» **EXERCISE DETAILS**
The entries below are to be repeated verbatim, in full.

Dataset excerpts:
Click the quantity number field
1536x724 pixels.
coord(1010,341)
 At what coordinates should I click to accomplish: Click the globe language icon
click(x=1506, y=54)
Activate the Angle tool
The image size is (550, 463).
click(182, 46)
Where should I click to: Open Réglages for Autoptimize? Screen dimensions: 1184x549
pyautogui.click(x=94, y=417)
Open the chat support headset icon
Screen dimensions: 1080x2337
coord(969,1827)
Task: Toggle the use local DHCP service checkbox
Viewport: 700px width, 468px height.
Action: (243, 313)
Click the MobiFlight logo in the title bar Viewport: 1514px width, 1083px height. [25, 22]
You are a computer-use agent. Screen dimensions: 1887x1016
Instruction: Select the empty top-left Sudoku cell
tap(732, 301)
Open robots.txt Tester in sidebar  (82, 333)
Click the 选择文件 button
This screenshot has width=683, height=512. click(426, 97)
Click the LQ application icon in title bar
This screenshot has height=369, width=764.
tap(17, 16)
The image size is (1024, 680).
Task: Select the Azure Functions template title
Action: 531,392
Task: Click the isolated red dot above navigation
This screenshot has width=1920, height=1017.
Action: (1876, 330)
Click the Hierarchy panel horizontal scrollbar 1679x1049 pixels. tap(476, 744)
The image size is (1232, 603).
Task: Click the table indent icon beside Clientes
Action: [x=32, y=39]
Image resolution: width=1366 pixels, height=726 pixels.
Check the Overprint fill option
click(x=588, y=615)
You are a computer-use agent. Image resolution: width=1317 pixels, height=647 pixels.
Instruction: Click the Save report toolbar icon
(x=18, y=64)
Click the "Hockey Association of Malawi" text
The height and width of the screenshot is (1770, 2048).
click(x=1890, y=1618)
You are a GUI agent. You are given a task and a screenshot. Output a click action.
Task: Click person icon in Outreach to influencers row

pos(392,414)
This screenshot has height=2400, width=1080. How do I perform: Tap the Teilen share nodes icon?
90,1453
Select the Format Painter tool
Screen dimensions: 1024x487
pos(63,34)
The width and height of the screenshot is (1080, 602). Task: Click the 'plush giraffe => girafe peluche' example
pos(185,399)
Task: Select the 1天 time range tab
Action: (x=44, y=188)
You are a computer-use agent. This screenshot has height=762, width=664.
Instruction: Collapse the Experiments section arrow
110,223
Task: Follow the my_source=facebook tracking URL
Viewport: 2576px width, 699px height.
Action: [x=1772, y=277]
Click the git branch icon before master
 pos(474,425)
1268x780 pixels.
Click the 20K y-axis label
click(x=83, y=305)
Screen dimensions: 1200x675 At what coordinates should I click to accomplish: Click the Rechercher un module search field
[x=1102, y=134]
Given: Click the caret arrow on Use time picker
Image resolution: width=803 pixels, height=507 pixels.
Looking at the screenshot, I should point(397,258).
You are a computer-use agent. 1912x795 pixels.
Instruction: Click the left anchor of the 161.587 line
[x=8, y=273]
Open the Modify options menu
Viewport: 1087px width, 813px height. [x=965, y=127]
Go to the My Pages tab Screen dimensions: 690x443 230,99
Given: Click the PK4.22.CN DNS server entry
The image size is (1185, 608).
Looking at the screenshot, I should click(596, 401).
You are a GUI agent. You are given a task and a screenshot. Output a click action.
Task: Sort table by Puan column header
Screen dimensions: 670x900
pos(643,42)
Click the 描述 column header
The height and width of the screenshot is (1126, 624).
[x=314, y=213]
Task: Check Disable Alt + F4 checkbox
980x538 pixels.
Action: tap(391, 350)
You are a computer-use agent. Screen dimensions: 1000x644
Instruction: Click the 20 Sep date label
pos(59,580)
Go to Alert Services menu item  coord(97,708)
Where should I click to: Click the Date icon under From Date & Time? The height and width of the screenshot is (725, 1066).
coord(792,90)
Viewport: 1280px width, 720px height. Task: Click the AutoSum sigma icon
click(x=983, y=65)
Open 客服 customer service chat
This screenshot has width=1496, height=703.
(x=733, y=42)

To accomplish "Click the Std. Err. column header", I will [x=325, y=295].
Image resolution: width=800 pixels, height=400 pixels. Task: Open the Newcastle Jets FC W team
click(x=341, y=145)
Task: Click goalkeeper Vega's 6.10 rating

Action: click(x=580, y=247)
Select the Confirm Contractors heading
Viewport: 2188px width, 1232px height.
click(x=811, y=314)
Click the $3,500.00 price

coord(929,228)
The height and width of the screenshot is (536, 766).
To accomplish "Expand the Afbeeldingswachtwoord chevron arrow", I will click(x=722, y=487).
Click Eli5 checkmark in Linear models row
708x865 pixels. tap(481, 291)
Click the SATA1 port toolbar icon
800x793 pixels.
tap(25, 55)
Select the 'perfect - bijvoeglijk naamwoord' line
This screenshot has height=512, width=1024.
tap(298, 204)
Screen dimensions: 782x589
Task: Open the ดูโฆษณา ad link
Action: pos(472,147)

» **SOLUTION**
Click the quantity number field
1536x724 pixels.
coord(1010,341)
 At what coordinates should I click to accomplish: Click the globe language icon
click(x=1506, y=54)
Activate the Angle tool
The image size is (550, 463).
click(182, 46)
Where should I click to: Open Réglages for Autoptimize? Screen dimensions: 1184x549
pyautogui.click(x=94, y=417)
Open the chat support headset icon
Screen dimensions: 1080x2337
coord(969,1827)
Task: Toggle the use local DHCP service checkbox
Viewport: 700px width, 468px height.
Action: (243, 313)
Click the MobiFlight logo in the title bar Viewport: 1514px width, 1083px height. [25, 22]
You are a computer-use agent. Screen dimensions: 1887x1016
Instruction: Select the empty top-left Sudoku cell
tap(732, 301)
Open robots.txt Tester in sidebar  (82, 333)
Click the 选择文件 button
This screenshot has width=683, height=512. click(426, 97)
Click the LQ application icon in title bar
This screenshot has height=369, width=764.
tap(17, 16)
The image size is (1024, 680).
Task: Select the Azure Functions template title
Action: 531,392
Task: Click the isolated red dot above navigation
This screenshot has width=1920, height=1017.
Action: (1876, 330)
Click the Hierarchy panel horizontal scrollbar 1679x1049 pixels. tap(476, 744)
The image size is (1232, 603).
Task: Click the table indent icon beside Clientes
Action: [x=32, y=39]
Image resolution: width=1366 pixels, height=726 pixels.
Check the Overprint fill option
click(x=588, y=615)
You are a computer-use agent. Image resolution: width=1317 pixels, height=647 pixels.
Instruction: Click the Save report toolbar icon
(x=18, y=64)
Click the "Hockey Association of Malawi" text
The height and width of the screenshot is (1770, 2048).
click(x=1890, y=1618)
You are a GUI agent. You are given a task and a screenshot. Output a click action.
Task: Click person icon in Outreach to influencers row

pos(392,414)
This screenshot has height=2400, width=1080. How do I perform: Tap the Teilen share nodes icon?
90,1453
Select the Format Painter tool
Screen dimensions: 1024x487
pos(63,34)
The width and height of the screenshot is (1080, 602). Task: Click the 'plush giraffe => girafe peluche' example
pos(185,399)
Task: Select the 1天 time range tab
Action: (x=44, y=188)
You are a computer-use agent. This screenshot has height=762, width=664.
Instruction: Collapse the Experiments section arrow
110,223
Task: Follow the my_source=facebook tracking URL
Viewport: 2576px width, 699px height.
Action: [x=1772, y=277]
Click the git branch icon before master
 pos(474,425)
1268x780 pixels.
Click the 20K y-axis label
click(x=83, y=305)
Screen dimensions: 1200x675 At what coordinates should I click to accomplish: Click the Rechercher un module search field
[x=1102, y=134]
Given: Click the caret arrow on Use time picker
Image resolution: width=803 pixels, height=507 pixels.
Looking at the screenshot, I should point(397,258).
You are a computer-use agent. 1912x795 pixels.
Instruction: Click the left anchor of the 161.587 line
[x=8, y=273]
Open the Modify options menu
Viewport: 1087px width, 813px height. [x=965, y=127]
Go to the My Pages tab Screen dimensions: 690x443 230,99
Given: Click the PK4.22.CN DNS server entry
The image size is (1185, 608).
Looking at the screenshot, I should click(596, 401).
You are a GUI agent. You are given a task and a screenshot. Output a click action.
Task: Sort table by Puan column header
Screen dimensions: 670x900
pos(643,42)
Click the 描述 column header
The height and width of the screenshot is (1126, 624).
[x=314, y=213]
Task: Check Disable Alt + F4 checkbox
980x538 pixels.
Action: tap(391, 350)
You are a computer-use agent. Screen dimensions: 1000x644
Instruction: Click the 20 Sep date label
pos(59,580)
Go to Alert Services menu item  coord(97,708)
Where should I click to: Click the Date icon under From Date & Time? The height and width of the screenshot is (725, 1066).
coord(792,90)
Viewport: 1280px width, 720px height. Task: Click the AutoSum sigma icon
click(x=983, y=65)
Open 客服 customer service chat
This screenshot has width=1496, height=703.
(x=733, y=42)

To accomplish "Click the Std. Err. column header", I will [x=325, y=295].
Image resolution: width=800 pixels, height=400 pixels. Task: Open the Newcastle Jets FC W team
click(x=341, y=145)
Task: Click goalkeeper Vega's 6.10 rating

Action: click(x=580, y=247)
Select the Confirm Contractors heading
Viewport: 2188px width, 1232px height.
click(x=811, y=314)
Click the $3,500.00 price

coord(929,228)
The height and width of the screenshot is (536, 766).
To accomplish "Expand the Afbeeldingswachtwoord chevron arrow", I will click(x=722, y=487).
Click Eli5 checkmark in Linear models row
708x865 pixels. tap(481, 291)
Click the SATA1 port toolbar icon
800x793 pixels.
tap(25, 55)
Select the 'perfect - bijvoeglijk naamwoord' line
This screenshot has height=512, width=1024.
tap(298, 204)
Screen dimensions: 782x589
Task: Open the ดูโฆษณา ad link
Action: pos(472,147)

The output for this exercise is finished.